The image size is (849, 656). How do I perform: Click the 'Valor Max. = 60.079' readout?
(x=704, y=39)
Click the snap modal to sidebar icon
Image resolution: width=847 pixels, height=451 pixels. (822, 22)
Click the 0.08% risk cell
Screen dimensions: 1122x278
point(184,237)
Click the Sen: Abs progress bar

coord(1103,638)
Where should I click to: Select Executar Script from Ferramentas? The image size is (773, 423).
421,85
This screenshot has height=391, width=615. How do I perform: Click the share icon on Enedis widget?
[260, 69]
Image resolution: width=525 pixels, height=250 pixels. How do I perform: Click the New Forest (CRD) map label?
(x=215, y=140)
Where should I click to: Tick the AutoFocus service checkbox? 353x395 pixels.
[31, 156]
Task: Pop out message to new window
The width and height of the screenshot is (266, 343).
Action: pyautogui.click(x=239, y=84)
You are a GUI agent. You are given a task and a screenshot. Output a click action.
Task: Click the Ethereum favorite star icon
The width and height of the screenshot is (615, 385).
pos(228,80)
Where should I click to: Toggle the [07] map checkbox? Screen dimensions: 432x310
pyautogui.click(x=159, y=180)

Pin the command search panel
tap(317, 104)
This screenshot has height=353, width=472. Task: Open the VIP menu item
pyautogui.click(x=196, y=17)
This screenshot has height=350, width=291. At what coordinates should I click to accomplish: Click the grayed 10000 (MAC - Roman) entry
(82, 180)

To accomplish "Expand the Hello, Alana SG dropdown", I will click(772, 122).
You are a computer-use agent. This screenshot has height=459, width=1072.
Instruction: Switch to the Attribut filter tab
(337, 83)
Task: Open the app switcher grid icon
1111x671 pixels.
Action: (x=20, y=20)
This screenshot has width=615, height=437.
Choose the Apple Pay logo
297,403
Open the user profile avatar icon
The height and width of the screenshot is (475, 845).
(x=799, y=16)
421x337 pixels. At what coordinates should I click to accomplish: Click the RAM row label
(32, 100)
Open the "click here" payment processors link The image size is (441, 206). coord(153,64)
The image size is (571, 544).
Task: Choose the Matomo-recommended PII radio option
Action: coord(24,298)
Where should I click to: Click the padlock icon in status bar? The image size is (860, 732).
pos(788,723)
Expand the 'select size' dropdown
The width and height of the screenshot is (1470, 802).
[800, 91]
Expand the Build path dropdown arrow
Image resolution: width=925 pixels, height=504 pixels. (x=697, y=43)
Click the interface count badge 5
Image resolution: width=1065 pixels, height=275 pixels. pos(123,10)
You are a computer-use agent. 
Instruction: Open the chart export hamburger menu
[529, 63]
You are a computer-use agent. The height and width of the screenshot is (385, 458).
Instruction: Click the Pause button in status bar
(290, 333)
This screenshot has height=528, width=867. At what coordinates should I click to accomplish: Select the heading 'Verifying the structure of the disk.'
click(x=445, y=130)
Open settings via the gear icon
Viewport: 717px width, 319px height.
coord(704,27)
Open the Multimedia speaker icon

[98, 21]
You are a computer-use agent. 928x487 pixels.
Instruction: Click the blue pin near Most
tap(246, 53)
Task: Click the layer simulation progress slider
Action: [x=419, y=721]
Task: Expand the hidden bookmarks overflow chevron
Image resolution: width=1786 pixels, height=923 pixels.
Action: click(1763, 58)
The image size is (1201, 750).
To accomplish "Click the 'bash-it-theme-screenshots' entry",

☆ ☆ ☆ ☆ ☆

* **WORK REQUEST**: Copy out each line of the data that has the word "computer" in it.

* **YOUR SOLUTION**:
You are a computer-use agent. This screenshot has height=459, width=1072.
You are a computer-use agent. 
You are a computer-use agent. The height and width of the screenshot is (385, 458).
You are a computer-use agent. 928x487 pixels.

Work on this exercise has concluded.